Reproduce the listing below line for line, with nothing changed.

### Data extract
════════════════════

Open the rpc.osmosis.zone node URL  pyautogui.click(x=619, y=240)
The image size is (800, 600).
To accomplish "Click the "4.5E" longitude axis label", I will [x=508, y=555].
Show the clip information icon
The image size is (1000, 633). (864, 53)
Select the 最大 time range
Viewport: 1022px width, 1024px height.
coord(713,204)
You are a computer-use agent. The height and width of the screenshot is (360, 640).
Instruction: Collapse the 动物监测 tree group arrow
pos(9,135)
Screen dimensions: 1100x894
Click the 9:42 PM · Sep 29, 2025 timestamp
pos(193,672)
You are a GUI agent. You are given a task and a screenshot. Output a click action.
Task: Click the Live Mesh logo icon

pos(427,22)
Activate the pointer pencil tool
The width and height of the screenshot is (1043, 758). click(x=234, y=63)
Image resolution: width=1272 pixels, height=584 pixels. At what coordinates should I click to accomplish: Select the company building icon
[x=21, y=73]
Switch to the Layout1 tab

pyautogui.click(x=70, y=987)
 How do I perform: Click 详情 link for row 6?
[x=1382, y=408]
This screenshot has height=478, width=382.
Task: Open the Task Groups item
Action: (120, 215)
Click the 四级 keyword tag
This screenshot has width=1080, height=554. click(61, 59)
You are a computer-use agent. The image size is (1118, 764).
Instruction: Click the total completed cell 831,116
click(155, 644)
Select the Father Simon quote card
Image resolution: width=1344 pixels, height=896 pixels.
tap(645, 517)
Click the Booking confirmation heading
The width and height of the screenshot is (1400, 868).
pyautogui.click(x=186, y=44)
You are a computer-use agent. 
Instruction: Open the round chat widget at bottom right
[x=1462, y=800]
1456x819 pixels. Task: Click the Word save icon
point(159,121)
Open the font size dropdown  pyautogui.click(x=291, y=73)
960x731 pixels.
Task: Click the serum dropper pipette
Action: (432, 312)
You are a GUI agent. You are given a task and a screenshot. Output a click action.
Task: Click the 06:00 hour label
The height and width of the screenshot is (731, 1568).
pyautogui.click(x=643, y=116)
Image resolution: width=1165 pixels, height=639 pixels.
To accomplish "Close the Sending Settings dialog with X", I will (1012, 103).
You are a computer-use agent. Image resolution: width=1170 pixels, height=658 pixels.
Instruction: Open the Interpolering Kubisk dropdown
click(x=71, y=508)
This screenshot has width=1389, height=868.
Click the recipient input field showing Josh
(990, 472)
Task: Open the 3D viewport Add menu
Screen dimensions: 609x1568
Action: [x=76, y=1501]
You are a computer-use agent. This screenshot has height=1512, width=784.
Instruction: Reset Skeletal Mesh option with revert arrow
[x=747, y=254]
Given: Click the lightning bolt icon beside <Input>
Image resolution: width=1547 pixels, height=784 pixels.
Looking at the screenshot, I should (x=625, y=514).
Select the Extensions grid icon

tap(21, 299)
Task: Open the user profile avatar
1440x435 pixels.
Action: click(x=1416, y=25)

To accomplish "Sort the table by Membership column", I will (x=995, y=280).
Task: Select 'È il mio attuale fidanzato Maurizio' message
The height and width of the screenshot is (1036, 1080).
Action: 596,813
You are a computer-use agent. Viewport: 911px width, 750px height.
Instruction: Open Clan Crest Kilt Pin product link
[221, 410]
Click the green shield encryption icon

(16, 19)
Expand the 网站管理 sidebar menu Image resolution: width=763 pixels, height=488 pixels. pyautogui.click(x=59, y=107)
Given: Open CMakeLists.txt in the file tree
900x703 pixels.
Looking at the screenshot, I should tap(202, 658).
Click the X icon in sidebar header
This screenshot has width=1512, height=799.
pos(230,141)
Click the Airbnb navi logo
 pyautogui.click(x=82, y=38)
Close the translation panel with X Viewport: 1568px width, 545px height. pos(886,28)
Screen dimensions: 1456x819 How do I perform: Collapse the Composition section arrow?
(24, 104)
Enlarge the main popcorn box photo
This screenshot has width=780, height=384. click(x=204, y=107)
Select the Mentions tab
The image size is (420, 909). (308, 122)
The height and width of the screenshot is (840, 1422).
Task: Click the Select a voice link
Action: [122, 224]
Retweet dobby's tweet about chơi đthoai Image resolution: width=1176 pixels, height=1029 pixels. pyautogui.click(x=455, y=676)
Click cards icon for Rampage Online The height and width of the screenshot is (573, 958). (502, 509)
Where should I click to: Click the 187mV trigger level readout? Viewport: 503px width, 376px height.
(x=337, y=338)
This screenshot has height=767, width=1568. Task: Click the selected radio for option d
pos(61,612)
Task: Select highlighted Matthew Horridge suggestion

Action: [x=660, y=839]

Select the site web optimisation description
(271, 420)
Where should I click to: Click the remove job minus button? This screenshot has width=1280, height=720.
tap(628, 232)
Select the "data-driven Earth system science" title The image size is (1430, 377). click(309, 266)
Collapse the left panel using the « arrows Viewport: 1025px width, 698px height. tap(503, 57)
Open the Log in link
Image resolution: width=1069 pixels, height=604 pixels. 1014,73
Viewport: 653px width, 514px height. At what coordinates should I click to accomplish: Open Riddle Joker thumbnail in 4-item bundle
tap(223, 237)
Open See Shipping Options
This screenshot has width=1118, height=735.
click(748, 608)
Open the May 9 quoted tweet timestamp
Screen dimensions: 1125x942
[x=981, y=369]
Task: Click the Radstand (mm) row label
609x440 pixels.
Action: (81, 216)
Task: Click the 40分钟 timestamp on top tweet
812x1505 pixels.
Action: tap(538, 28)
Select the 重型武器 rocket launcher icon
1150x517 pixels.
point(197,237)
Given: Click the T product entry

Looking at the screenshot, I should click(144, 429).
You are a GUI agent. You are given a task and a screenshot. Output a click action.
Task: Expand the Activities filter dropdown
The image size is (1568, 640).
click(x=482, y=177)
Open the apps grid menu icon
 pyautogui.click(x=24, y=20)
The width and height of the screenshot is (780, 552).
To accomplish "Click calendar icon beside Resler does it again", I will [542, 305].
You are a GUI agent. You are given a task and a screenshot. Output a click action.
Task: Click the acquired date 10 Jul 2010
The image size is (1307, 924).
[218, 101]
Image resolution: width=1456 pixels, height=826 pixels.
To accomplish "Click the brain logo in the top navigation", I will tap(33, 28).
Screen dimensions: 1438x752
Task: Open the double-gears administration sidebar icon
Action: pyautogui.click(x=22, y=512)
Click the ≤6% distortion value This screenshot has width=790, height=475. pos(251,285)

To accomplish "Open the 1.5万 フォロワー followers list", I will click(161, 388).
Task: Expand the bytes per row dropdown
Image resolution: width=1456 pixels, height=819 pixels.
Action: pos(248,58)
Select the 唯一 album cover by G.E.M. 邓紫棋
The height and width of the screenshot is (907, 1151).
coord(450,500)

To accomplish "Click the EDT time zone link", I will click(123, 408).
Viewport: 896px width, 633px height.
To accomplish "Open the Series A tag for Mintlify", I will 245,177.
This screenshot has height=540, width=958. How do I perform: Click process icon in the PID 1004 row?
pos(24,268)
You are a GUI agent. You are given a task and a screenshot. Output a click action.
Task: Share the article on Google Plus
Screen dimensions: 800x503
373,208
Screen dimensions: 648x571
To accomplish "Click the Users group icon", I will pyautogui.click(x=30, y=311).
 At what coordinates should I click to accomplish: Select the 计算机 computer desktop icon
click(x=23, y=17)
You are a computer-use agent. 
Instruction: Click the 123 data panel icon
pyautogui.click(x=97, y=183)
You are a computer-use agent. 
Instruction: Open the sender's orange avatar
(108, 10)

════════════════════

### Solution for this exercise
Open the rpc.osmosis.zone node URL  pyautogui.click(x=619, y=240)
The image size is (800, 600).
To accomplish "Click the "4.5E" longitude axis label", I will [x=508, y=555].
Show the clip information icon
The image size is (1000, 633). (864, 53)
Select the 最大 time range
Viewport: 1022px width, 1024px height.
coord(713,204)
You are a computer-use agent. The height and width of the screenshot is (360, 640).
Instruction: Collapse the 动物监测 tree group arrow
pos(9,135)
Screen dimensions: 1100x894
Click the 9:42 PM · Sep 29, 2025 timestamp
pos(193,672)
You are a GUI agent. You are given a task and a screenshot. Output a click action.
Task: Click the Live Mesh logo icon

pos(427,22)
Activate the pointer pencil tool
The width and height of the screenshot is (1043, 758). click(x=234, y=63)
Image resolution: width=1272 pixels, height=584 pixels. At what coordinates should I click to accomplish: Select the company building icon
[x=21, y=73]
Switch to the Layout1 tab

pyautogui.click(x=70, y=987)
 How do I perform: Click 详情 link for row 6?
[x=1382, y=408]
This screenshot has height=478, width=382.
Task: Open the Task Groups item
Action: (120, 215)
Click the 四级 keyword tag
This screenshot has width=1080, height=554. click(61, 59)
You are a computer-use agent. The image size is (1118, 764).
Instruction: Click the total completed cell 831,116
click(155, 644)
Select the Father Simon quote card
Image resolution: width=1344 pixels, height=896 pixels.
tap(645, 517)
Click the Booking confirmation heading
The width and height of the screenshot is (1400, 868).
pyautogui.click(x=186, y=44)
You are a computer-use agent. 
Instruction: Open the round chat widget at bottom right
[x=1462, y=800]
1456x819 pixels. Task: Click the Word save icon
point(159,121)
Open the font size dropdown  pyautogui.click(x=291, y=73)
960x731 pixels.
Task: Click the serum dropper pipette
Action: (432, 312)
You are a GUI agent. You are given a task and a screenshot. Output a click action.
Task: Click the 06:00 hour label
The height and width of the screenshot is (731, 1568).
pyautogui.click(x=643, y=116)
Image resolution: width=1165 pixels, height=639 pixels.
To accomplish "Close the Sending Settings dialog with X", I will (1012, 103).
You are a computer-use agent. Image resolution: width=1170 pixels, height=658 pixels.
Instruction: Open the Interpolering Kubisk dropdown
click(x=71, y=508)
This screenshot has width=1389, height=868.
Click the recipient input field showing Josh
(990, 472)
Task: Open the 3D viewport Add menu
Screen dimensions: 609x1568
Action: [x=76, y=1501]
You are a computer-use agent. This screenshot has height=1512, width=784.
Instruction: Reset Skeletal Mesh option with revert arrow
[x=747, y=254]
Given: Click the lightning bolt icon beside <Input>
Image resolution: width=1547 pixels, height=784 pixels.
Looking at the screenshot, I should (x=625, y=514).
Select the Extensions grid icon

tap(21, 299)
Task: Open the user profile avatar
1440x435 pixels.
Action: click(x=1416, y=25)

To accomplish "Sort the table by Membership column", I will (x=995, y=280).
Task: Select 'È il mio attuale fidanzato Maurizio' message
The height and width of the screenshot is (1036, 1080).
Action: 596,813
You are a computer-use agent. Viewport: 911px width, 750px height.
Instruction: Open Clan Crest Kilt Pin product link
[221, 410]
Click the green shield encryption icon

(16, 19)
Expand the 网站管理 sidebar menu Image resolution: width=763 pixels, height=488 pixels. pyautogui.click(x=59, y=107)
Given: Open CMakeLists.txt in the file tree
900x703 pixels.
Looking at the screenshot, I should tap(202, 658).
Click the X icon in sidebar header
This screenshot has width=1512, height=799.
pos(230,141)
Click the Airbnb navi logo
 pyautogui.click(x=82, y=38)
Close the translation panel with X Viewport: 1568px width, 545px height. pos(886,28)
Screen dimensions: 1456x819 How do I perform: Collapse the Composition section arrow?
(24, 104)
Enlarge the main popcorn box photo
This screenshot has width=780, height=384. click(x=204, y=107)
Select the Mentions tab
The image size is (420, 909). (308, 122)
The height and width of the screenshot is (840, 1422).
Task: Click the Select a voice link
Action: [122, 224]
Retweet dobby's tweet about chơi đthoai Image resolution: width=1176 pixels, height=1029 pixels. pyautogui.click(x=455, y=676)
Click cards icon for Rampage Online The height and width of the screenshot is (573, 958). (502, 509)
Where should I click to: Click the 187mV trigger level readout? Viewport: 503px width, 376px height.
(x=337, y=338)
This screenshot has height=767, width=1568. Task: Click the selected radio for option d
pos(61,612)
Task: Select highlighted Matthew Horridge suggestion

Action: [x=660, y=839]

Select the site web optimisation description
(271, 420)
Where should I click to: Click the remove job minus button? This screenshot has width=1280, height=720.
tap(628, 232)
Select the "data-driven Earth system science" title The image size is (1430, 377). click(309, 266)
Collapse the left panel using the « arrows Viewport: 1025px width, 698px height. tap(503, 57)
Open the Log in link
Image resolution: width=1069 pixels, height=604 pixels. 1014,73
Viewport: 653px width, 514px height. At what coordinates should I click to accomplish: Open Riddle Joker thumbnail in 4-item bundle
tap(223, 237)
Open See Shipping Options
This screenshot has width=1118, height=735.
click(748, 608)
Open the May 9 quoted tweet timestamp
Screen dimensions: 1125x942
[x=981, y=369]
Task: Click the Radstand (mm) row label
609x440 pixels.
Action: (81, 216)
Task: Click the 40分钟 timestamp on top tweet
812x1505 pixels.
Action: tap(538, 28)
Select the 重型武器 rocket launcher icon
1150x517 pixels.
point(197,237)
Given: Click the T product entry

Looking at the screenshot, I should click(144, 429).
You are a GUI agent. You are given a task and a screenshot. Output a click action.
Task: Expand the Activities filter dropdown
The image size is (1568, 640).
click(x=482, y=177)
Open the apps grid menu icon
 pyautogui.click(x=24, y=20)
The width and height of the screenshot is (780, 552).
To accomplish "Click calendar icon beside Resler does it again", I will [542, 305].
You are a GUI agent. You are given a task and a screenshot. Output a click action.
Task: Click the acquired date 10 Jul 2010
The image size is (1307, 924).
[218, 101]
Image resolution: width=1456 pixels, height=826 pixels.
To accomplish "Click the brain logo in the top navigation", I will tap(33, 28).
Screen dimensions: 1438x752
Task: Open the double-gears administration sidebar icon
Action: pyautogui.click(x=22, y=512)
Click the ≤6% distortion value This screenshot has width=790, height=475. pos(251,285)

To accomplish "Open the 1.5万 フォロワー followers list", I will click(161, 388).
Task: Expand the bytes per row dropdown
Image resolution: width=1456 pixels, height=819 pixels.
Action: pos(248,58)
Select the 唯一 album cover by G.E.M. 邓紫棋
The height and width of the screenshot is (907, 1151).
coord(450,500)

To accomplish "Click the EDT time zone link", I will click(123, 408).
Viewport: 896px width, 633px height.
To accomplish "Open the Series A tag for Mintlify", I will 245,177.
This screenshot has height=540, width=958. How do I perform: Click process icon in the PID 1004 row?
pos(24,268)
You are a GUI agent. You are given a task and a screenshot. Output a click action.
Task: Share the article on Google Plus
Screen dimensions: 800x503
373,208
Screen dimensions: 648x571
To accomplish "Click the Users group icon", I will pyautogui.click(x=30, y=311).
 At what coordinates should I click to accomplish: Select the 计算机 computer desktop icon
click(x=23, y=17)
You are a computer-use agent. 
Instruction: Click the 123 data panel icon
pyautogui.click(x=97, y=183)
You are a computer-use agent. 
Instruction: Open the sender's orange avatar
(108, 10)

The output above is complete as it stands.